Her şey gücün, üstünlüğün,
yenilmezliğin imanda olduğunu unuttuğumuzda başladı. Hatta asıl medeniliğin
İslam'la mümkün olabileceğini unuttuğumuzda.
İşte o gün düşüşümüzü
yaşamaya başladık üç kıtada birden.
Batının teknolojik ve
bilimsel gücü karşısında acizliğimizi kanıksamıştık bir kere. Sefirler yollamıştık bu kadar güçlenen
adamlar nasıl yaşar, neyle meşgul olurlar diye.
Kitaplara sığdırılamayan
Batı'nın içi kof, kokuşmuş bir medeniyetten ibaret olduğunu göremeyecek kadar
kara bir sevdaya tutulmuştuk.
Bu sevda bizi onların bize
uzattığı aynadan kendini izleyecek kadar küçülmeye götürünce Batıda okullar
açıp, en zeki öğrencilerimizi eğitsinler diye göndermeye başlamıştık.
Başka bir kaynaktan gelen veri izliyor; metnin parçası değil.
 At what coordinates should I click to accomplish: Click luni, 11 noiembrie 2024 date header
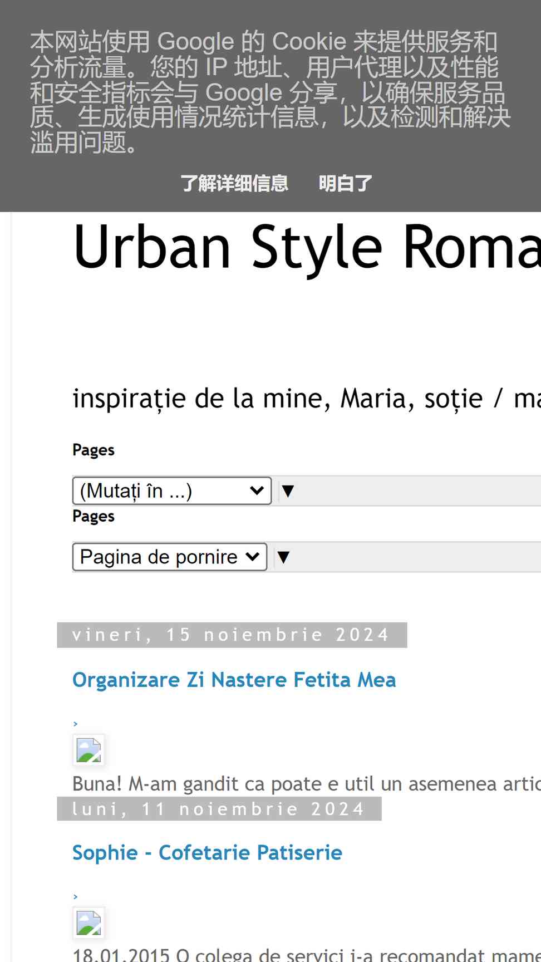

Bir zamanlar nasıl hukukun,
ahlakın, ilmin, kültürün, teknolojinin, insani değerlerin merkezi olduğumuzu
unutmuştuk bir kere.
Dönen gençlerimiz Batının o
bize aşağılayıcı bakışlarını yöneltmekten, üzerimizde entrikalar çevirmekten,
Ülkenin kaynaklarını tarumar etmekten, inancımıza saldırmaktan başka bir şey
yapmadılar. Hedeflerine, bizi bir yapan tüm değerlerimizi aldılar. Batının
içimizdeki ajanları oldular.
Ne de olsa Batı medeniyetin
zirvesindeydi ve her şeyiyle taklit edilmeliydi.
Batıdan eğitim alan
elit, entelektüel kesim için Fransızca bilmek, piyano çalmak, fötr şapka
takmak, Batılılar gibi giyinmek, onların adabı muaşeret kurallarını taklit
etmek medeni olmanın ölçüsüydü. Batı bunları yaptığı için sanayisini
geliştirmiş, bilimde ilerlemişti. İslami yaşam tarzı, geri kalmışlığın
nedeniydi. Ülkenin kalkınması için tek bir adım atmayan, Batıya kurban edilmiş
bu zihinler, en önemli kadrolara yerleşerek bizi Batıya amade eyledi.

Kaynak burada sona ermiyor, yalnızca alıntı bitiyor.